>then the private key of this digital signature is a "god object"

You could instead require the app to be part of the OS. The next gotcha would from you I imagine is that the build farm for the next OS update is a god object and at that point I think this is a meaningless tangent. I'll concede and say you have to trust your OS creator. But you always have to trust your OS creator for any OS.

>then you basically have passwordless sudo

If sudo couldn't be used from other programs / she'll scripts and doesn't give access to a god account, but instead did simple things like let you use ping, then that seems fine to me. But why require people to manually wrap programs when it could be handled automatically.

>Either way, there is some source of authority in here

Sure, but it's a system that's much better than sudo.

▲

theamk 2 days ago | parent | next [-]

> the build farm for the next OS update is a god object

This is a very interesting question! It may sound meaningless to you, but modifying firmware images is pretty common when trying to modify locked-down hardware. As in, "I'll unpack the firmware image, set root password and enable telnet, then flash it back". So no, the build farm is not a god object. Whatever controls firmware updates is. Can any app initiate it? Or does it need user's password? Or maybe physical presence? Or a private key that only select people have?

> If sudo couldn't be used from other programs / she'll scripts and doesn't give access to a god account.. But why require people to manually wrap programs..

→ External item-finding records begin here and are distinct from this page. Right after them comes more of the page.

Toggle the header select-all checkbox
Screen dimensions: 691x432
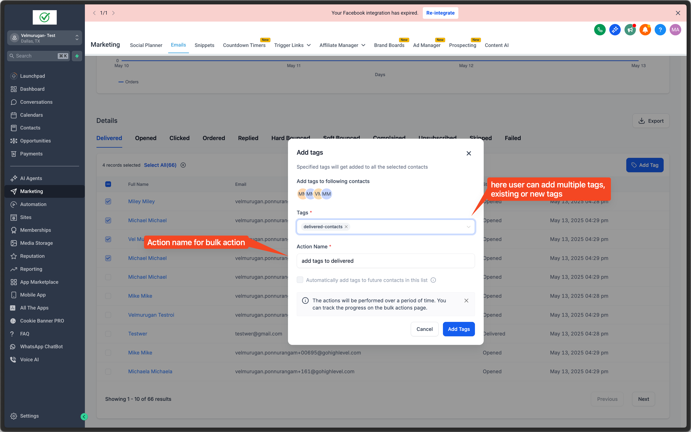pos(108,184)
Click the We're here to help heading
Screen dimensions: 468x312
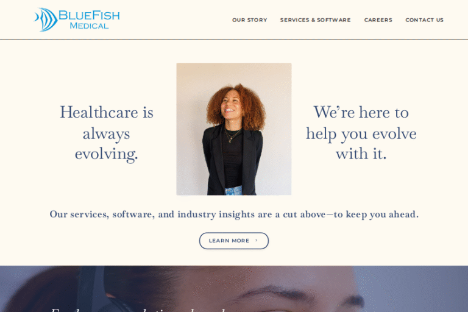pos(361,133)
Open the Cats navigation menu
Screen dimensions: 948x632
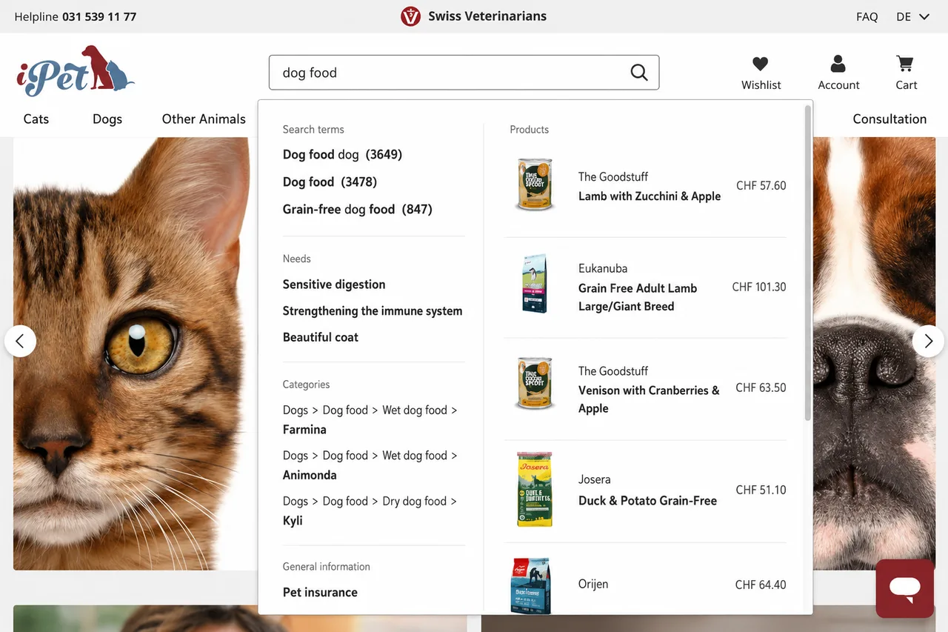click(x=36, y=119)
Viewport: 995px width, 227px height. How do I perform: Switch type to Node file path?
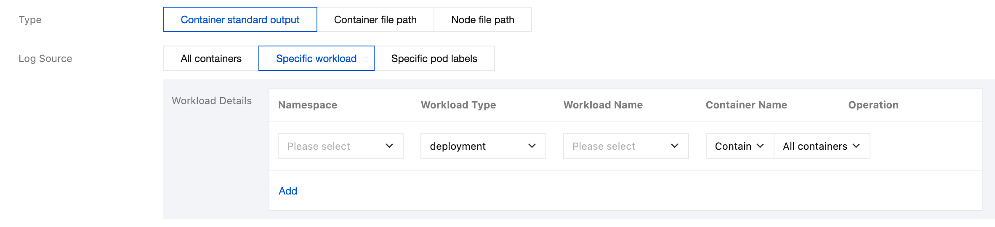pos(482,20)
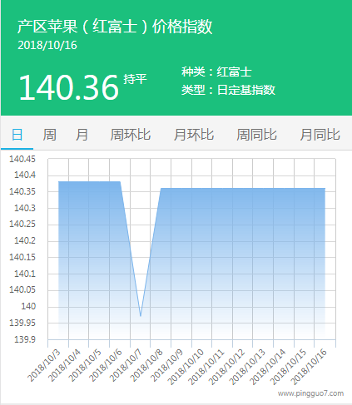Click the www.pingguo7.com watermark link
The width and height of the screenshot is (352, 405).
310,393
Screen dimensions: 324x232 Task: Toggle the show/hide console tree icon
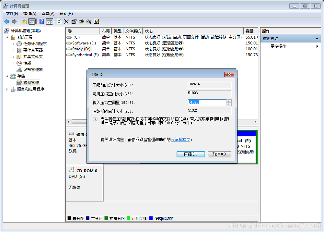pyautogui.click(x=32, y=21)
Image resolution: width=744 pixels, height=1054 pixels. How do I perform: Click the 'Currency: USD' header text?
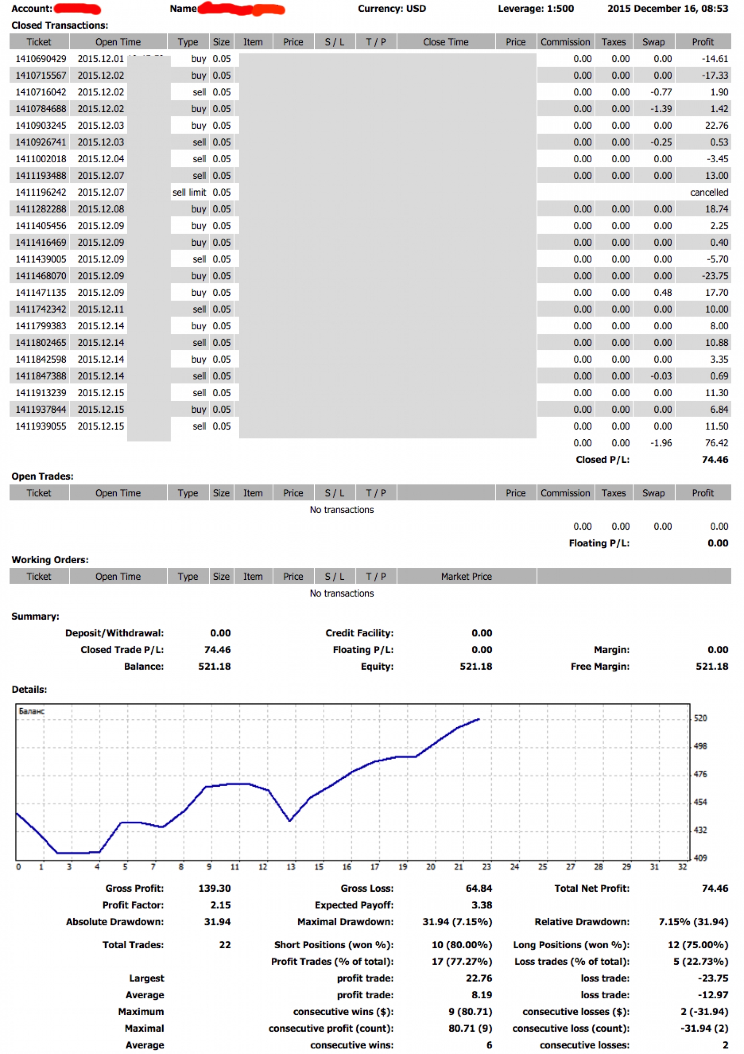(x=392, y=9)
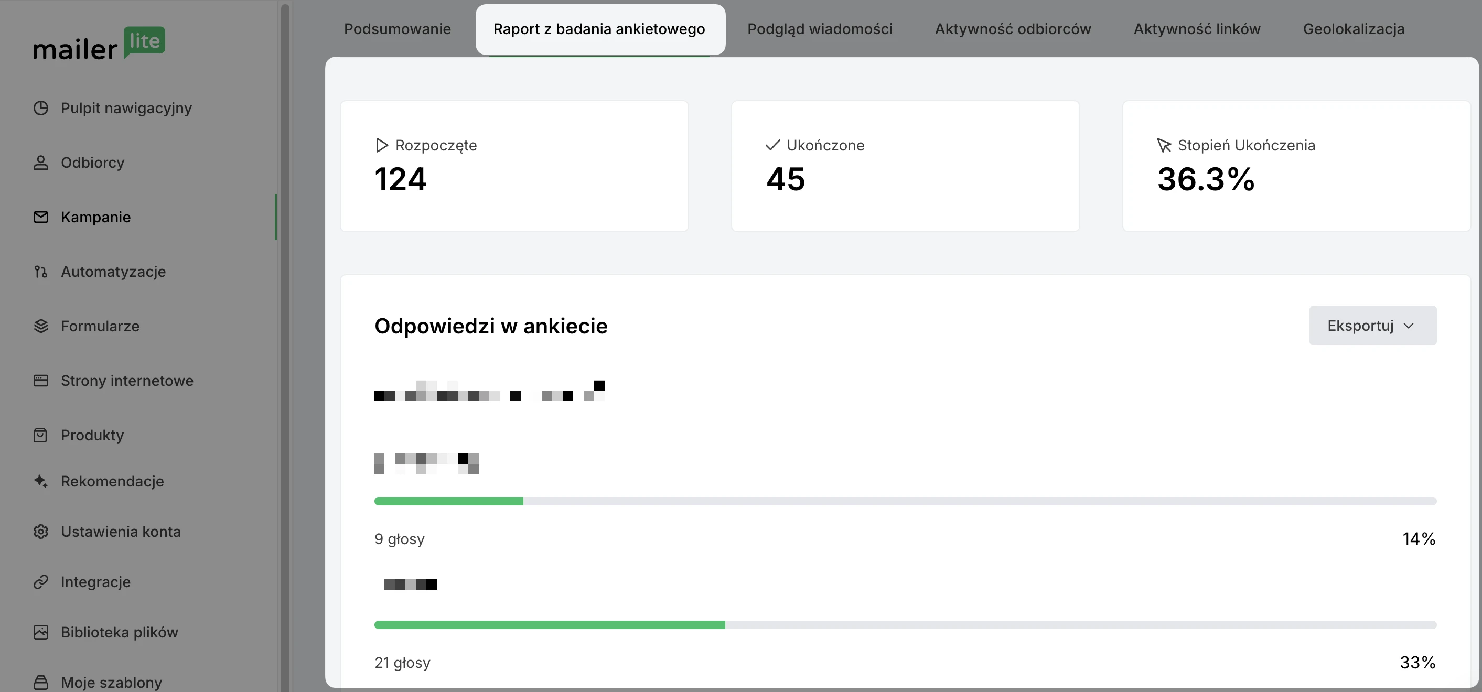Image resolution: width=1482 pixels, height=692 pixels.
Task: Click the chevron arrow in Eksportuj
Action: click(x=1408, y=326)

So, you mean like what "polkit"? This is what systemd is doing - instead of requiring "sudo", commands like "systemctl start SOMETHING" will handle privilege escalation themselves. For example on my computer, running this in terminal pops-up interactive dialog asking for my password. In theory, you can have the whole suite of programs - "secure-cp", "secure-mv", "secure-edit" (see also: "sudoedit"), "secure-find", etc... But it seems pretty wasteful, no? Sure, most common actions (installing/removing apps, configuring networks) can get its own nice privilege-escalating wrappers, but there are many advanced tasks that user can do, and it's much easier to make (and audit) a single "sudo" than hundreds of random scripts.

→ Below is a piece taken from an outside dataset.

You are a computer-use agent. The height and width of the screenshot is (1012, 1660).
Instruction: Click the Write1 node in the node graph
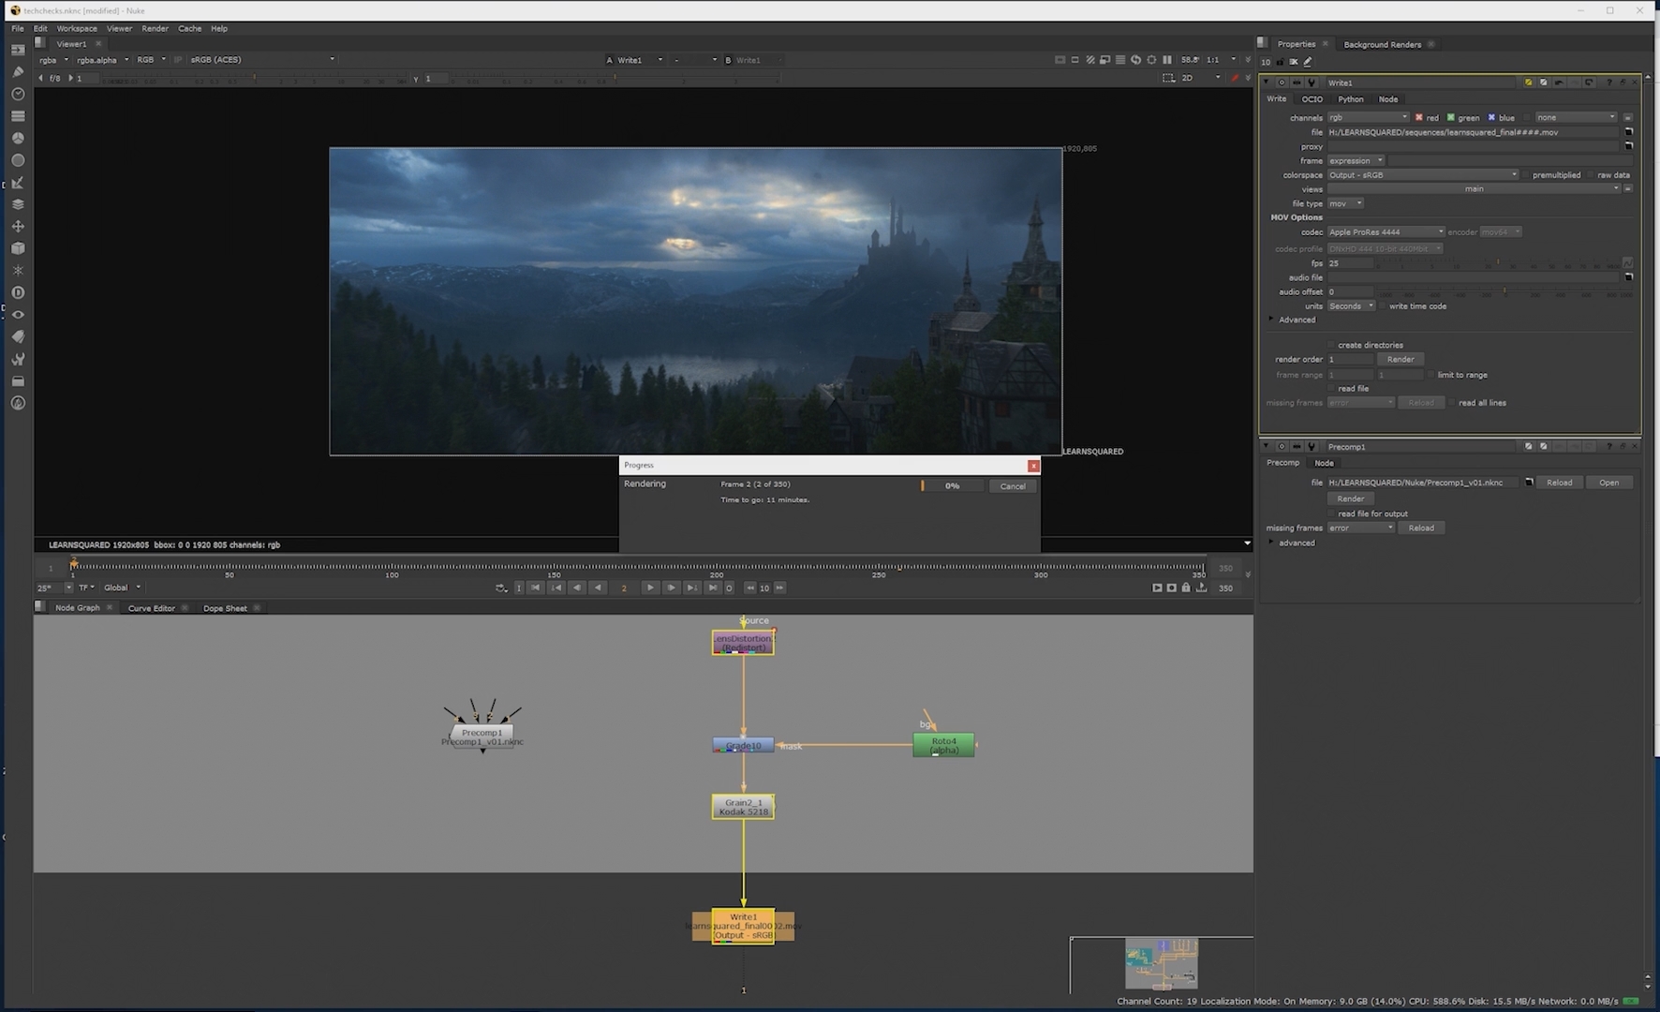tap(743, 926)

(Unless you want to have a fully locked-down system where the only OS creator can decide which privileged actions are allowed. Those things exists and are pretty popular: Android and iOS. They are also only usable for a very specific purposes, basically as a remote terminals to server machines running unrestricted OSes without such limitations)

▲

soraminazuki 3 days ago | parent | prev [-]

> You could instead require the app to be part of the OS.

That almost sounds like you're advocating for the abolishment of third party or user-made apps that can make changes to the system without the approval of the manufacturer.

▲

charcircuit 3 days ago | parent [-]

This is about being able to read any file on the system including things like the user's bank authentication tokens. No 3rd party developers should be able to read bank authentication tokens. The OS should create a safer API for 3rd parties to use for the use case they want.

▲

_flux 3 days ago | parent [-]

Doesn't this just move the bucket: which processes should the OS grant access to that API?

In any case, if the purpose is to make a backup of the system, it seems the possibility to read all and every file as original as possible seems rather critical, in particular if we want to take advantage of e.g. content-based addressing -based deduplication in the backup application. And we in any case want to restore that backup to an empty computer, so there really are no places to hide the encryption keys in such a way that they cannot be read from the backup.

	▲	charcircuit 2 days ago \| parent [-]
		You don't need to backup every file. It's a reasonable compromise to require users to login to their bank again when switching to a new computer.